┌─ Material supplied

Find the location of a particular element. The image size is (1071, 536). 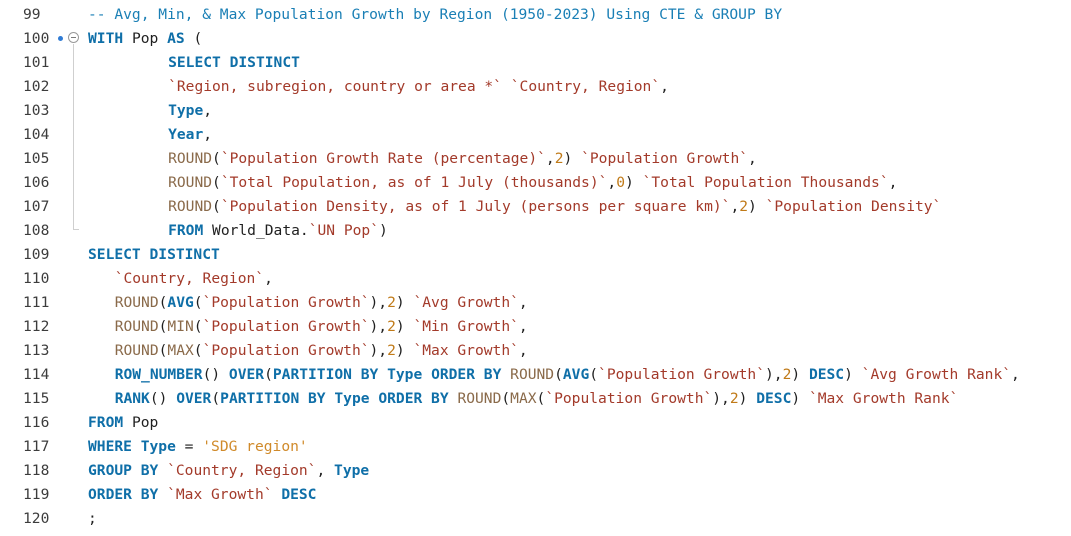

code-line: 117 WHERE Type = 'SDG region' is located at coordinates (536, 447).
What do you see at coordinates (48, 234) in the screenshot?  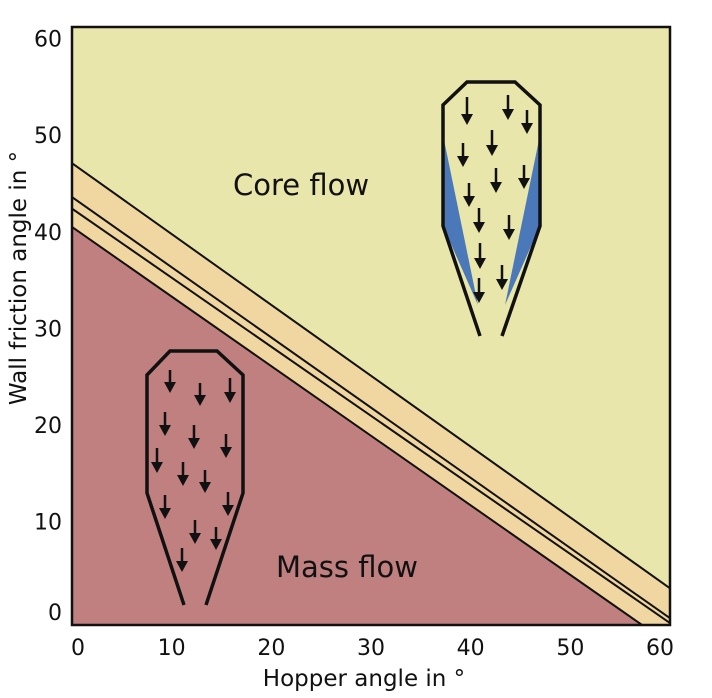 I see `y-tick-label: 40` at bounding box center [48, 234].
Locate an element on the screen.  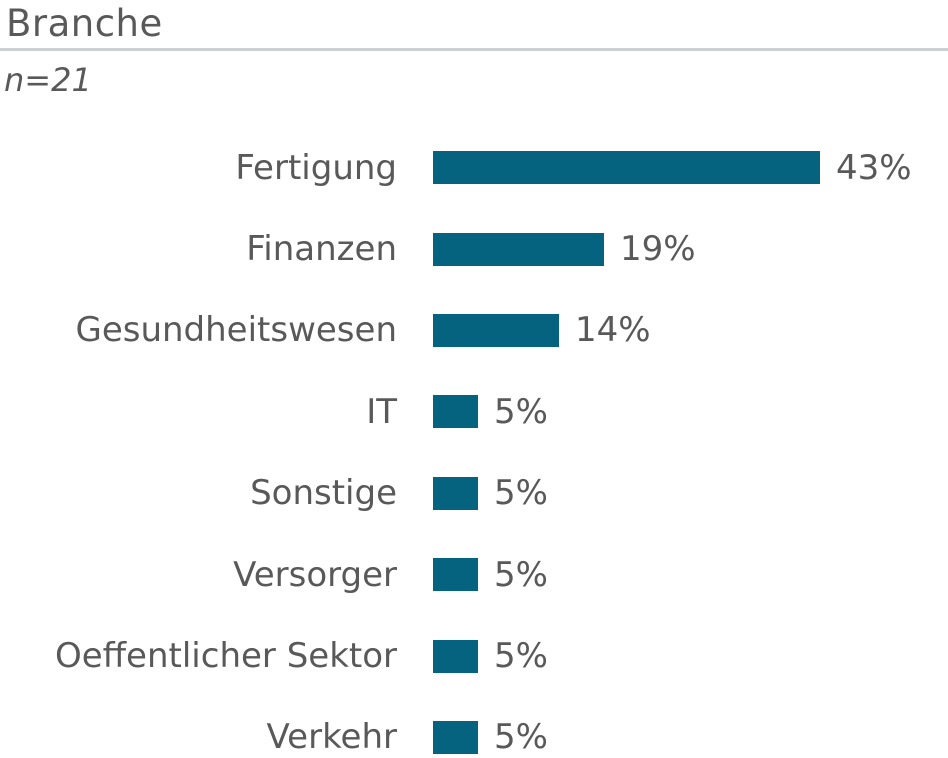
category-label: Versorger is located at coordinates (315, 574).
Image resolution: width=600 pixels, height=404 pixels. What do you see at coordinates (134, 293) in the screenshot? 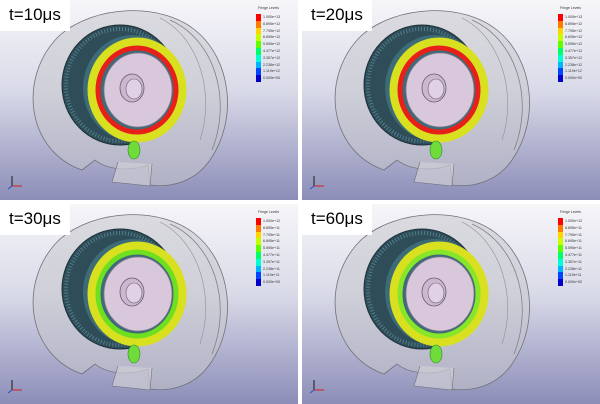
I see `wheel-hub-inner` at bounding box center [134, 293].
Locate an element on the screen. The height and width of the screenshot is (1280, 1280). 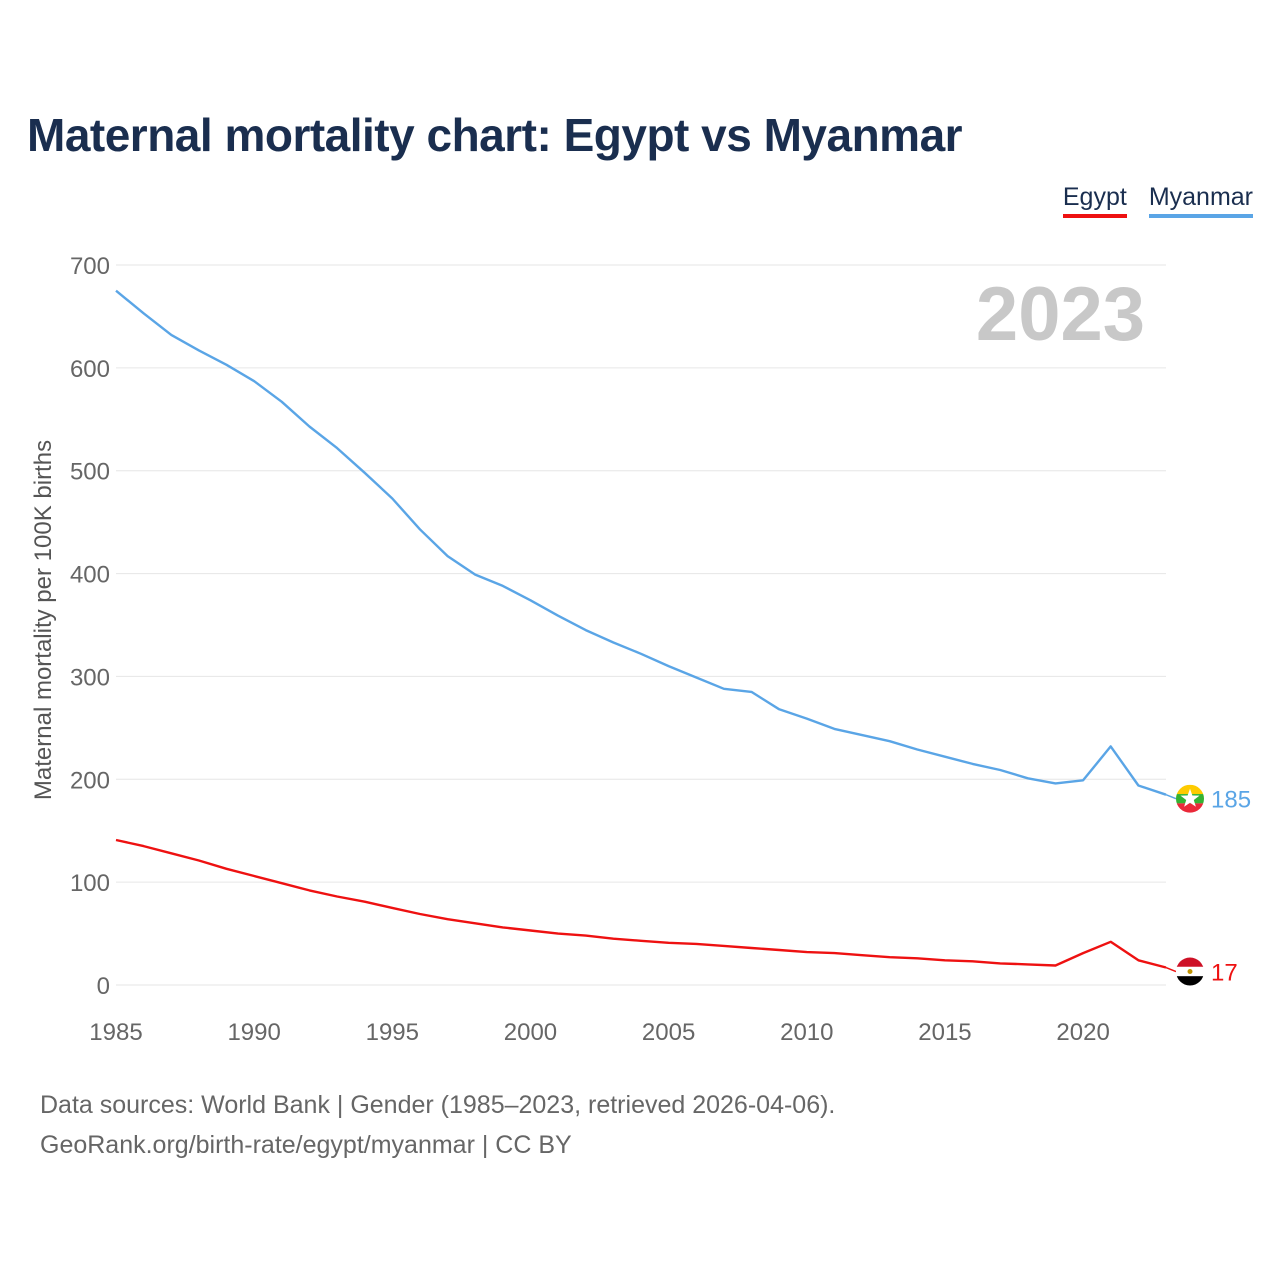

└─

**How to complete this task:**
Convert everything from the line containing "Image resolution: width=600" down to the end of the listing, with both ends included, into a JSON list of strings, one string per line and blank lines omitted. Leave the pictures out of your answer.

**Response area:**
[
  "Image resolution: width=600 pixels, height=404 pixels. What do you see at coordinates (134, 293) in the screenshot? ",
  "I see `wheel-hub-inner` at bounding box center [134, 293].",
  "Locate an element on the screen. The height and width of the screenshot is (1280, 1280). "
]